Fontana indagato per frode in pubbliche forniture, Travaglio: «Reato da accertare, ma ecco perché deve dimettersi subito»

Il presidente della Regione Lombardia Attilio Fontana è indagato per frode in pubbliche forniture insieme al cognato Dini e l’ex ad di Aria Spa, ma – osserva Marco Travaglio nel suo editoriale di oggi – «non è per questo, cioè per un reato ancora tutto da accertare, che Fontana deve dimettersi subito. Bensì per i fatti acclarati che lui ha maldestramente tentato di nascondere».
In primis, secondo il direttore del Fatto Quotidiano, un pubblico amministratore «non può nascondere ai cittadini milioni di euro alle Bahamas e in Svizzera».

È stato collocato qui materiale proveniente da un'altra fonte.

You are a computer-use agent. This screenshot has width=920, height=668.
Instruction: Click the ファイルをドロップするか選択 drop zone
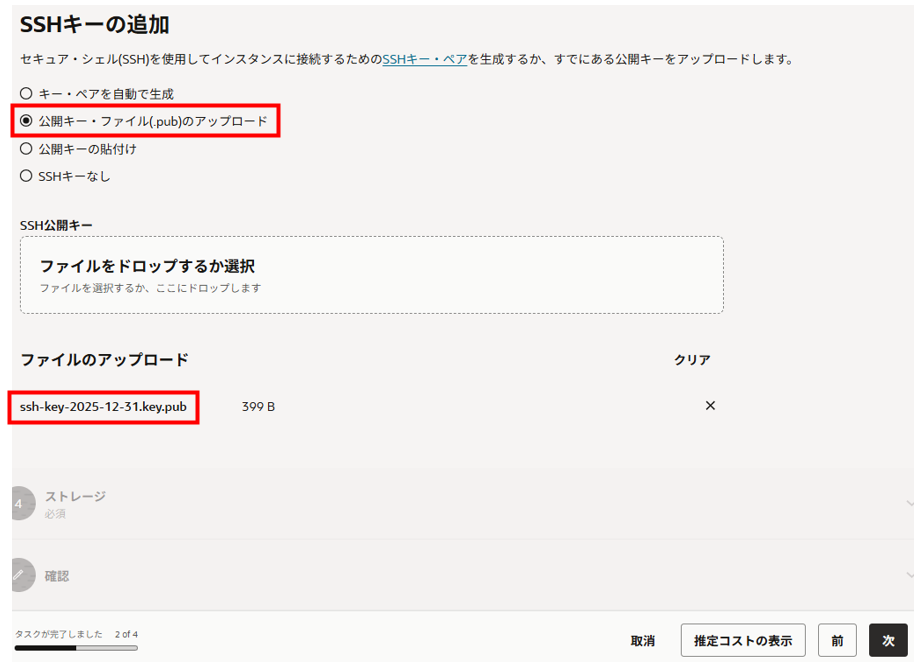371,275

Inoltre – spiega Travaglio – «chi accede alla voluntary disclosure riporta fondi neri all’ufficialità in cambio di cifre irrisorie e dell’anonimato e ammette di averli detenuti illegalmente all’estero e al riparo dalle tasse: dunque non può ricoprire cariche pubbliche».

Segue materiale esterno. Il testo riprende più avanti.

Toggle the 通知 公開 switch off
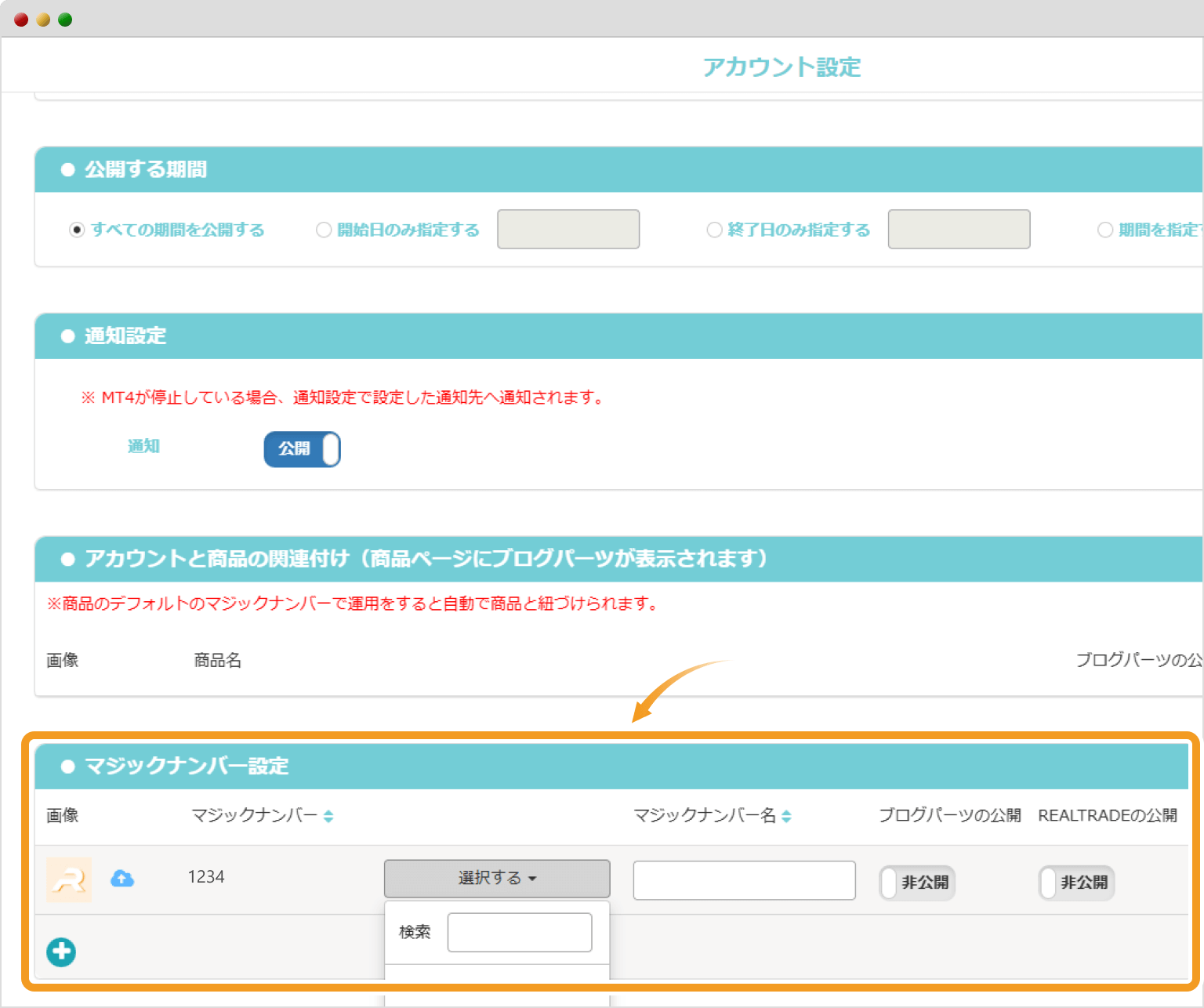 click(x=302, y=449)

Travaglio elenca altri tre motivi per cui, secondo lui, Fontana dovrebbe dimettersi:
«Fontana non pretese dal cognato i restanti 25 mila camici previsti dal contratto, che invece Dini voleva vendere a una Rsa, privando così medici e infermieri di protezioni fondamentali per l’emergenza».
Inoltre «Fontana ha mentito al Consiglio regionale e all’opinione pubblica, giurando di non aver “saputo nulla della procedura” e di non esservi “mai intervenuto in alcun modo”: invece sapeva tutto dall’inizio (lo informò subito il suo assessore Raffaele Cattaneo) e intervenne fino alla fine: prima favorendo la ditta di famiglia e poi, una volta smascherato, tentando di coprire le tracce del suo mega-conflitto d’interessi».

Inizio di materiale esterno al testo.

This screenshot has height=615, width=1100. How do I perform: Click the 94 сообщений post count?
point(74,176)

L’ultimo motivo: «nel vano tentativo di difendere il suo indifendibile sgovernatore, Salvini attacca la Procura col refrain berlusconian-renziano della “giustizia a orologeria” (senza spiegare quali sarebbero gli eventi elettorali influenzati dall’indagine, visto che siamo a fine luglio)», scrive Travaglio.